DAUMENKINO
: Die Vermissten

Lothar (André M. Hennicke) lebt nach einer in die Brüche gegangenen Ehe mit einer neuen Partnerin zusammen. Dass er mit seiner Exfrau eine mittlerweile 14-jährige Tochter hat, verrät er nicht. Eines Tages der Anruf: Das Kind ist verschwunden. Der erste Kontakt zwischen den geschiedenen Eheleuten ist unsicher, schließlich fließen Tränen am Küchentisch: „Hätte ich doch nur besser aufgepasst!“

„Die Vermissten“ beginnt wie ein deutscher Problemfilm klassischen Zuschnitts. Spröde Dialoge im westdeutschen, nach unten gut abgesicherten Milieu an jener Kippstelle in der Provinz, die sich zwischen Stadt und Land per Auto rasch entscheiden kann. Ein gesellschaftsrelevantes Thema bringt das Kolorit in den Film: Lothar ist für die Sicherheit in einem Kernkraftwerk zuständig, dazu bilden stoisch kreisende Windräder den dräuenden Gegenpol in der Bildkomposition der ländlichen Kulisse. Die Einstellungen sind lang, oft länger als nötig – zuweilen wirken sie wie eine formelle Konzession. Und wo es dem Bild guttäte, als solches stumm in seiner Ambiguität stehen zu bleiben, folgt eine ausformulierte Konkretion oder eine hastig nachgereichte Erklärung. Aber vielleicht sind das verzeihliche Unsicherheiten eines Langfilmdebütanten.

Stille Apokalypse

Dass der Film dann doch nicht ins Elend des kargen Problemfilms abrutscht, sondern sich einer die Kunst nicht aus den Augen verlierenden Konzeption des Genrefilms zuwendet, macht ihn schließlich doch interessanter, als man eingangs denkt: Lothar stößt bei seiner manischen Suche nach dem Kind auf weitere Vermisstenfälle, ein Geheimbund – symbolisiert im Emblem einer geflügelten Ratte, der Lothar oft begegnet – scheint hinter der Sache zu stecken. Lothar verliert sich im verregneten Hinterland, während in den nahen Ortschaften eine Art stille Apokalypse im Gang zu sein scheint: Die Kluft zwischen Alt und Jung scheint unüberwindbar.

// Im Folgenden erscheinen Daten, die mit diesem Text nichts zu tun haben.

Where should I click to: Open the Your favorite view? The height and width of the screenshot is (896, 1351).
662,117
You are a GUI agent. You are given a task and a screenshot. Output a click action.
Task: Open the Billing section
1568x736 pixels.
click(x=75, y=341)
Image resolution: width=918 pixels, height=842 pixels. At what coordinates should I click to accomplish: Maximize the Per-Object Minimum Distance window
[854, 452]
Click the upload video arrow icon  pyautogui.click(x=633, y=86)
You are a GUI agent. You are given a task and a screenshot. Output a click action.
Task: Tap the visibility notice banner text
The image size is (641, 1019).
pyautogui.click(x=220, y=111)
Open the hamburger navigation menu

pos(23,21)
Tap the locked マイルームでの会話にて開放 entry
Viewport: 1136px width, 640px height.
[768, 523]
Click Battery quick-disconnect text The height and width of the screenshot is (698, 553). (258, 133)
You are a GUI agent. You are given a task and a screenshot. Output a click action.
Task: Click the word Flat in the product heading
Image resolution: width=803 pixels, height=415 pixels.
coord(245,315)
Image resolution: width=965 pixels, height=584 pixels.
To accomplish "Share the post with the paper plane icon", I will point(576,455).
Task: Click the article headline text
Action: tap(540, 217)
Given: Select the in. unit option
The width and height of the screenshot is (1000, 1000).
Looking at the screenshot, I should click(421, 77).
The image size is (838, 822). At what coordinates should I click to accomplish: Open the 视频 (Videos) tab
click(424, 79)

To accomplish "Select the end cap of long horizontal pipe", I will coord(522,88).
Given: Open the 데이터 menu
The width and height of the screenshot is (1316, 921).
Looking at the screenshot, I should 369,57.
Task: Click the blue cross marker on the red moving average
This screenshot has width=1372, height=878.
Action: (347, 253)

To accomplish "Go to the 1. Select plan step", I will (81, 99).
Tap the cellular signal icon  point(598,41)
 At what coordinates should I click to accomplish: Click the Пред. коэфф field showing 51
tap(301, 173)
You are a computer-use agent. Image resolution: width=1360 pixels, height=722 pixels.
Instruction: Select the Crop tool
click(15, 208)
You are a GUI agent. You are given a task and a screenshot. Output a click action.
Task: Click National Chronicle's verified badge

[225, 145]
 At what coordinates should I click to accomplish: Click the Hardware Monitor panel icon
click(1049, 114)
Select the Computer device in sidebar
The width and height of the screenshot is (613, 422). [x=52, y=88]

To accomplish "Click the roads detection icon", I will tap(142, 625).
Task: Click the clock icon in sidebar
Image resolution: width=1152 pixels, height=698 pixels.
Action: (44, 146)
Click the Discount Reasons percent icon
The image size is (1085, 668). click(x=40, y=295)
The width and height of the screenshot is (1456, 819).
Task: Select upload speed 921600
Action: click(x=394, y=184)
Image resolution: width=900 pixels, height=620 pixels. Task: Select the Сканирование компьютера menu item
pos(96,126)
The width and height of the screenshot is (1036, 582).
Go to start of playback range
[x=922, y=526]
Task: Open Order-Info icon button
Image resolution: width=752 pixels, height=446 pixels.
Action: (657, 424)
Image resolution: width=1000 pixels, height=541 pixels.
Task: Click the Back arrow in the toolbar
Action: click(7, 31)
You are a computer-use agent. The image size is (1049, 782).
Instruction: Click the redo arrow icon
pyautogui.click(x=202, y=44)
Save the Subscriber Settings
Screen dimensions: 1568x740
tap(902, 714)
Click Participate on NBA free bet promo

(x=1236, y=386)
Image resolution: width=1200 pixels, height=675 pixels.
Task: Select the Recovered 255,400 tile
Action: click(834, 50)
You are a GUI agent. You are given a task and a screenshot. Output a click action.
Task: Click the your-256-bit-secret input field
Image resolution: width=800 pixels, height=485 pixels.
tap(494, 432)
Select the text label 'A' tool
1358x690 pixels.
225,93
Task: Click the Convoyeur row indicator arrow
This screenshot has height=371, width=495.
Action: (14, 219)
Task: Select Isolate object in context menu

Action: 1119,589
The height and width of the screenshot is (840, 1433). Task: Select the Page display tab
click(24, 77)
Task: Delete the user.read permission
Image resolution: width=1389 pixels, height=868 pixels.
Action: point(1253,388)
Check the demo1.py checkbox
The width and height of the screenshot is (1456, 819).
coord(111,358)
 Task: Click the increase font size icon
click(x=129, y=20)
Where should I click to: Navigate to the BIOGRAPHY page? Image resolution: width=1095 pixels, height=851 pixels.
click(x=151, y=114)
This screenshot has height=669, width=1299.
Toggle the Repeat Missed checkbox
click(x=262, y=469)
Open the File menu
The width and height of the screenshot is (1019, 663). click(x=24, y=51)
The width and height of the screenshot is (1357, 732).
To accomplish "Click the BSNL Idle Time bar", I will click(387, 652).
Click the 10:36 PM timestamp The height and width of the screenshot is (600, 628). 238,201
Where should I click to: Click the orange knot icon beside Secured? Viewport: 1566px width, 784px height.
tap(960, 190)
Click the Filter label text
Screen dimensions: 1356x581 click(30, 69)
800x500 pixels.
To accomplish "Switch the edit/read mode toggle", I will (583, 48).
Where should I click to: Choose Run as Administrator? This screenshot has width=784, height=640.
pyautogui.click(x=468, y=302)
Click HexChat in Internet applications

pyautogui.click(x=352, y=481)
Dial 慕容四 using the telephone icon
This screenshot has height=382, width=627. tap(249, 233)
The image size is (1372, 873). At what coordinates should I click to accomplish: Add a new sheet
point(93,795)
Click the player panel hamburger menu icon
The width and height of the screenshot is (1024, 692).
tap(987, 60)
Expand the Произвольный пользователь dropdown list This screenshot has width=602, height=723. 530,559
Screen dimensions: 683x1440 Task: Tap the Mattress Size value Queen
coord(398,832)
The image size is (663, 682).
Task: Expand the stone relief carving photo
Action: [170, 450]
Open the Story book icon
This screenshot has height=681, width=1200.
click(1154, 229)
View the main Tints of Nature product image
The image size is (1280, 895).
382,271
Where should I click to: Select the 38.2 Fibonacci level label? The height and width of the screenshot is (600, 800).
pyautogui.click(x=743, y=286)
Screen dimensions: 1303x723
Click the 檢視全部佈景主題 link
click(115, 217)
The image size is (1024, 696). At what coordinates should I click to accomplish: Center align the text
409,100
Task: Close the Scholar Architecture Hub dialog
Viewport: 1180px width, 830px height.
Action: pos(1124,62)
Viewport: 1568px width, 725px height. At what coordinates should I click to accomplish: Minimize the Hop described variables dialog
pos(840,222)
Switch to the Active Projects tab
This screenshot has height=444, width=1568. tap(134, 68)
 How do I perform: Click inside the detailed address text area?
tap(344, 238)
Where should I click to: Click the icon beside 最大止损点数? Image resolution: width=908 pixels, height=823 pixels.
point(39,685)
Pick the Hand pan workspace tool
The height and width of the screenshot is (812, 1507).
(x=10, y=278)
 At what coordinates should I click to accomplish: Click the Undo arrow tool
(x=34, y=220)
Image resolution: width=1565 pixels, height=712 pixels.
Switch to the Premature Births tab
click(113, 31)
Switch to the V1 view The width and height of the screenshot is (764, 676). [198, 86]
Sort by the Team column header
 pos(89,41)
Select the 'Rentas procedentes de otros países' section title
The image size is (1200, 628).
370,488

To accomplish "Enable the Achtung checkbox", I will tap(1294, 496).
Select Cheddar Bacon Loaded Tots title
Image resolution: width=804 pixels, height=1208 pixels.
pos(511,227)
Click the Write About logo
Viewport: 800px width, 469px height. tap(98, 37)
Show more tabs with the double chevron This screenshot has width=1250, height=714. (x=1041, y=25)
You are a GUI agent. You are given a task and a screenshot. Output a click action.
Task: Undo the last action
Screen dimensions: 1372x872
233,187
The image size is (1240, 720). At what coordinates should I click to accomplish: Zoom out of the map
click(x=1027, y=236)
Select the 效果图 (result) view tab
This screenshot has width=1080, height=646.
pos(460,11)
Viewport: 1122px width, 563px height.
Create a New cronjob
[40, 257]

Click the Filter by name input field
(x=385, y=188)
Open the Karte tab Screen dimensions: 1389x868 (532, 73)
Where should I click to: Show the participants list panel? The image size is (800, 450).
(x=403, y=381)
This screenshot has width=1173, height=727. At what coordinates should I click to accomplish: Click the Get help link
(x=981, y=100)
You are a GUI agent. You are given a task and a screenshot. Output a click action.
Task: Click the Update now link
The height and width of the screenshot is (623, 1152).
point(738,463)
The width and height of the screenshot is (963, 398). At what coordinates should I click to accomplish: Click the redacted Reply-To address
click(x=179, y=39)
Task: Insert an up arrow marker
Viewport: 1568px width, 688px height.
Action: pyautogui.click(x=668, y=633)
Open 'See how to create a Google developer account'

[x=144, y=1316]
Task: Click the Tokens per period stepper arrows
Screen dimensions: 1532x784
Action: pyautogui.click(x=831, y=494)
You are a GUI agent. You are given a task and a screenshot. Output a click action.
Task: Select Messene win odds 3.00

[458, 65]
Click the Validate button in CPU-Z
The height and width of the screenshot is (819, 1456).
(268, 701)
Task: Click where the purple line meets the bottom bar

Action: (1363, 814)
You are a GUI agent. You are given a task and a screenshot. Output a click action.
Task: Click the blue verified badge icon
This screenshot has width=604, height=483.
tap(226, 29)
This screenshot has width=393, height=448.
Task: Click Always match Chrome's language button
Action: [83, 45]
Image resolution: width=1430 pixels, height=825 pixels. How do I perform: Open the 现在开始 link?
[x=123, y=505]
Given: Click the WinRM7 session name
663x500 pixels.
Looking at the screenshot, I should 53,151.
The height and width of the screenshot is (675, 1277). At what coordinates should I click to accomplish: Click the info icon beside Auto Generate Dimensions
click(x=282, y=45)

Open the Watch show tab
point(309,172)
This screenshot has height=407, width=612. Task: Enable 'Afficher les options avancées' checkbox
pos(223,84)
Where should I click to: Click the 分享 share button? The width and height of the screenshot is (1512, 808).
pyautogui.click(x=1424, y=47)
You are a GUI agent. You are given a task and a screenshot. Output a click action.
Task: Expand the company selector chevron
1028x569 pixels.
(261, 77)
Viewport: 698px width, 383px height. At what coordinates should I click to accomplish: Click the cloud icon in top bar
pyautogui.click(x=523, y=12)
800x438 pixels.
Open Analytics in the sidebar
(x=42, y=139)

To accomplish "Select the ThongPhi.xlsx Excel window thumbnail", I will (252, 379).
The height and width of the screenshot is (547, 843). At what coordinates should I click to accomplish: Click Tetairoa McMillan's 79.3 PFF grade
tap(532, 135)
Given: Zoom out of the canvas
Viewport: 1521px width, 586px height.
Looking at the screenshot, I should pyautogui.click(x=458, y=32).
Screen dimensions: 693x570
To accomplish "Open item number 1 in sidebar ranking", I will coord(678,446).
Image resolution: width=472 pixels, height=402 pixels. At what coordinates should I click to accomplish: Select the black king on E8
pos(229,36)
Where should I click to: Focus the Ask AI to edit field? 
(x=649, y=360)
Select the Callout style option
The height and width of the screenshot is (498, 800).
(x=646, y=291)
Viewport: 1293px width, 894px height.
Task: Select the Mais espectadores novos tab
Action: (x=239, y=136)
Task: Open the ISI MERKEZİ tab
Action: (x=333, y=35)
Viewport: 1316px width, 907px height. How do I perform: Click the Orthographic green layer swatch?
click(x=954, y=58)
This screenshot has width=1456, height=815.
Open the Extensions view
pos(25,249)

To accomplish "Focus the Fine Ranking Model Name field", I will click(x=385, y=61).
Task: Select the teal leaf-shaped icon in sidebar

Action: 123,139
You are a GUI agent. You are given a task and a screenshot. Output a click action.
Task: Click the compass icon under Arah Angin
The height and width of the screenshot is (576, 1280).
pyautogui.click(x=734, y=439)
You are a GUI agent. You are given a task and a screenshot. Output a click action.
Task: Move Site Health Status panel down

Sehr unmerklich wandelt sich der Problemfilm dabei zum Vertreter einer Tradition der fragilen Kunstfilmfantastik, wie man sie etwa auch aus den atmosphärisch dichten Okkult-Horrorfilmen der 70er Jahre kennt, ohne dabei allerdings die per se naturalistische Ästhetik zu verraten. Eher heben sich Ahnungen und Latenzen unter das Geschehen, die sich zunehmend verdichten und schließlich fassbare Realität werden – und auch das Bild kommt nun recht souverän und weitgehend ohne klärende Erläuterungen zu seinem Recht.

THOMAS GROH

■ „Die Vermissten“. Regie: Jan Speckenbach. Mit André M. Hennicke, Luzie Ahrens u. a. Deutschland 2012, 86 Min.